BT has said it will “build like fury” to roll out full-fibre internet connections after new rules announced by the UK’s telecoms regulator.
Ofcom has decided not to impose price caps on full-fibre connections provided by the firm’s Openreach subsidiary.
This gives the company the certainty it had been looking for ahead of a planned £12bn investment.
However, the decision lays Ofcom open to criticism that is has given a near-monopoly operator a generous deal.
That could mean more expensive internet connections for the public than might have been the case.
Ofcom also froze the price curbs it levels on what Openreach charges internet service providers for its slower copper-based connections.
Openreach lays down and maintains the fibre-optic cables involved as well as operating the associated telephone exchanges, and then sells use of these services to individual internet service providers. They in turn sell access to the public.
The business has said it can now confirm a plan to build fibre-to-the-premises (FTTP) connections to 20 million homes and offices by the mid- to late-2020s.
“Today’s regulation will allow us to ramp up to three million premises per year providing vital next generation connectivity for homes and business right across the UK,” said Openreach’s chief executive Clive Selley.
Ofcom’s chief executive denied its move would harm consumers.
“It’s true we certainly want to make sure that BT can have a fair bet on this investment, but at the core of our approach is that we are trying to get competition into the wholesale network layer, of broadband for the future, really for the first time in quite a new way,” Dame Melanie Dawes told BBC Radio Four’s Today programme.
“And the reason we believe in competition is we actually think that’s best for the consumer. It gives us all more options to choose from, not just on pricing but also on service quality and reliability.”
As part of the measures, Ofcom will effectively freeze the wholesale fees Openreach charges for providing “superfast” data speeds of up to 40 megabits per second, which rely on copper links via fibre to the cabinet (FTTC) or older technologies.
The watchdog had previously forced these to fall by about 20% over recent years.
The price Openreach charges for faster and more reliable FTTP connections will remain unregulated.
There is, however, one new restriction.
Openreach will not be allowed to offer geographic discounts on its full-fibre wholesale services. A similar limitation already existed on its provision of “superfast” links.
And Ofcom has said it will review all long-term discount arrangements offered by Openreach to its clients, and will intervene if necessary to prevent the firm from stifling investment by rivals.
It said it believed its approach should mean about 70% of the UK would still end up with a choice of networks.
Virgin Media, CityFibre and Hyperoptic are among alternative providers.
Their ability to profit from building rival networks would have come under pressure if they had been required to match new full-fibre price caps imposed on Openreach.

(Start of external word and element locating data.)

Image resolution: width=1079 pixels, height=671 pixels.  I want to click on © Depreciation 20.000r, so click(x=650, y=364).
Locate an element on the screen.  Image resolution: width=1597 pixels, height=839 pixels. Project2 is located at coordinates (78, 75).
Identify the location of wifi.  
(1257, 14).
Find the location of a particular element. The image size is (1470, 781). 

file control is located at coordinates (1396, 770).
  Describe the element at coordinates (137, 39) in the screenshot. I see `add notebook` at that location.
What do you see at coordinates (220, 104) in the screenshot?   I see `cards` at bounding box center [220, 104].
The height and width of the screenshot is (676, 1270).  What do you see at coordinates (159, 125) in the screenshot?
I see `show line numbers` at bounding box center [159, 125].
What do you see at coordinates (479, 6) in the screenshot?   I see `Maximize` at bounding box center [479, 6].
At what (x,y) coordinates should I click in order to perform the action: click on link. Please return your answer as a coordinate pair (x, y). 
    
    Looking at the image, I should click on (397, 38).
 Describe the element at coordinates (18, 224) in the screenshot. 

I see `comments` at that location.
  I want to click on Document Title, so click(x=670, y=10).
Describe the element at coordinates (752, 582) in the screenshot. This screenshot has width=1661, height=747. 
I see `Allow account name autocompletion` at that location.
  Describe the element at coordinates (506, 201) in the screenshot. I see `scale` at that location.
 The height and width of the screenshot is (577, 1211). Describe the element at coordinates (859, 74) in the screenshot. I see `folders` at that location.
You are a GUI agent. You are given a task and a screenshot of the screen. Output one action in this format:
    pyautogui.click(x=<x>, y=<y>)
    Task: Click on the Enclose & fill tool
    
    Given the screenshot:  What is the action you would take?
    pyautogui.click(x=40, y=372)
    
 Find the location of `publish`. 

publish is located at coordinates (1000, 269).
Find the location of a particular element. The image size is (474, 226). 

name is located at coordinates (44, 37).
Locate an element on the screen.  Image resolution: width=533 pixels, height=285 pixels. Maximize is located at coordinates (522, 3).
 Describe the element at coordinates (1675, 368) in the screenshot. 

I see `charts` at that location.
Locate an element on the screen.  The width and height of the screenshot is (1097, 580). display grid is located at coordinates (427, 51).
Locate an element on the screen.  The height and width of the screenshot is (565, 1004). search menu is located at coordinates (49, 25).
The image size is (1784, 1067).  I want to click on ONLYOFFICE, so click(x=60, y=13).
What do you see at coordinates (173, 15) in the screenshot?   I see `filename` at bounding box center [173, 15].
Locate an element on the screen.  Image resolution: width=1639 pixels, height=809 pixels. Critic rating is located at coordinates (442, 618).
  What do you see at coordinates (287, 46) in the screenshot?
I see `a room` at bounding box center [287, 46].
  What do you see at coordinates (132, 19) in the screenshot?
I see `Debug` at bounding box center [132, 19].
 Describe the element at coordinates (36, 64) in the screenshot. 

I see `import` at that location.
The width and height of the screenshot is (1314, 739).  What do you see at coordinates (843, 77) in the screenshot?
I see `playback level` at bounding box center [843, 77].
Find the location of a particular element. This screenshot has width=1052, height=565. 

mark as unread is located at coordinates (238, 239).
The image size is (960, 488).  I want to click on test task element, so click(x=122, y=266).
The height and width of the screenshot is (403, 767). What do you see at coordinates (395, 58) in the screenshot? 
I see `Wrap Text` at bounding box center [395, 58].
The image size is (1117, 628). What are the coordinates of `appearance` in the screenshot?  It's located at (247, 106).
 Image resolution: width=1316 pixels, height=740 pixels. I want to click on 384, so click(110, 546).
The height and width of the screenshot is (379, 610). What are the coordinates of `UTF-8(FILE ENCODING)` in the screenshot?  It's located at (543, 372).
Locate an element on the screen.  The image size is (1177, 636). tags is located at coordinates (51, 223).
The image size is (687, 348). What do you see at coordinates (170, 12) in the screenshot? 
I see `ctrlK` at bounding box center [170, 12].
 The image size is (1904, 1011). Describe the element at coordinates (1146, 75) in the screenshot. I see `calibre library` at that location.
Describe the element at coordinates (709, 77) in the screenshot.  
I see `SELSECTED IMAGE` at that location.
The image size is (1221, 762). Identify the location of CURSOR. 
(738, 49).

“Rolling out infrastructure is a costly and time-consuming venture, that comes with a long pay-back on investment,” commented Kester Mann, an analyst at the tech consultancy CCS Insight.
“This is particularly true in less-densely populated areas where the economics may be considerably less appealing.
“As such, Openreach needed certainty that it would be able to make a sufficient return on investment before embarking on the next stages of roll-out.”
Openreach will also be allowed to turn off copper-based networks in areas where faster full-fibre internet connections to properties have already been deployed.
This should help reduce its costs by removing the need to maintain two different systems in parallel.
Ofcom said this would also help promote take-up of faster fibre services.
However, it indicated that any such switch off must be done “progressively… over a number of years”.
And it added that customers would be “protected” during the transition to ensure they would continue to have access to the net.
Ofcom had to walk a difficult line with this review.
If it set regulation too tight by capping wholesale prices at a low level, the risk was that BT and its fibre network rivals would be reluctant to invest the billions needed to roll out ultrafast broadband.
If it loosened the reins it would be accused of going soft on BT, sparking anger from the likes of Sky, which use the Openreach network and would have to pass on the higher prices to their retail customers.
By opting to impose no price controls on BT’s fibre product for a decade, Ofcom has chosen the second option, insisting that it is the only way to spark the frenzy of competitive network building needed to move the UK up into the broadband fast lane.
What this review does not do is ensure ultrafast connections reach the 20% of the country where BT and its rivals still don’t believe they can make a commercial return.
The broadband industry is waiting impatiently to hear how the government plans to spend the £1.5bn of public money it has promised by 2025 to spur investment in rural fibre coverage. An announcement on that is expected imminently.